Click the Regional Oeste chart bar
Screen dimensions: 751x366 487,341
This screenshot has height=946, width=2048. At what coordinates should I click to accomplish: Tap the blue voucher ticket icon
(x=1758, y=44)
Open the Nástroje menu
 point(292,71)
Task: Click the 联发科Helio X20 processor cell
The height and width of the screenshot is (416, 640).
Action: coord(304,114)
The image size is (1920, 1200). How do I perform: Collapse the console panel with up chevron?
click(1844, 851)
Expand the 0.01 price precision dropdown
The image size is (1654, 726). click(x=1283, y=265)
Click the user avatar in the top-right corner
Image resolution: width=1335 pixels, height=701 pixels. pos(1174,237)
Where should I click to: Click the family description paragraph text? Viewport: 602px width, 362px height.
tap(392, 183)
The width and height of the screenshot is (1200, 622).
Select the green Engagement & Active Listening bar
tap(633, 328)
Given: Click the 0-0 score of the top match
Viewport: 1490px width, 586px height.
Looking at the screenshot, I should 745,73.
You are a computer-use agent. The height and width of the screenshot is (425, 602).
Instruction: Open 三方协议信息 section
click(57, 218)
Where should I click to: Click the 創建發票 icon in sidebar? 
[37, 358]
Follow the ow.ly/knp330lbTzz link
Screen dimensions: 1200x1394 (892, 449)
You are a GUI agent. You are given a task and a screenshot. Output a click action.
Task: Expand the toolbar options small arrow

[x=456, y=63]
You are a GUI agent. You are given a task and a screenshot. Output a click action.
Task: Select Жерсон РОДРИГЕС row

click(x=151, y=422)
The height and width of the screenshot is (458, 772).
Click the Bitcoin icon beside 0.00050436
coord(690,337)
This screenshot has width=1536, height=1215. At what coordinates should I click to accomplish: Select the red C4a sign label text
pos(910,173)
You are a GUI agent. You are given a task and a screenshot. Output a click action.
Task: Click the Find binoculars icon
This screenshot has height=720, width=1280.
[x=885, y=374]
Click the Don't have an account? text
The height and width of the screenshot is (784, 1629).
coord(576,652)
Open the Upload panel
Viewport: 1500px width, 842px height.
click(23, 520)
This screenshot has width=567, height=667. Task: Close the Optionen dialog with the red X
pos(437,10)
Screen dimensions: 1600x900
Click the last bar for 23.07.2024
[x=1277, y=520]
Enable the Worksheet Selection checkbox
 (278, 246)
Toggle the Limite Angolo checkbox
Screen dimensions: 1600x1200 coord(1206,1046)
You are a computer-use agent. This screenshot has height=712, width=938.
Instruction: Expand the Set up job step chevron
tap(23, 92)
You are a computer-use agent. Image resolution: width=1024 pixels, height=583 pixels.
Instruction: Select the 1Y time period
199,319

Description of the task:
Select, from the listing, all lines that include the word "computer".

Exercise output:
You are a computer-use agent. The height and width of the screenshot is (425, 602).
You are a computer-use agent. This screenshot has height=712, width=938.
You are a computer-use agent. Image resolution: width=1024 pixels, height=583 pixels.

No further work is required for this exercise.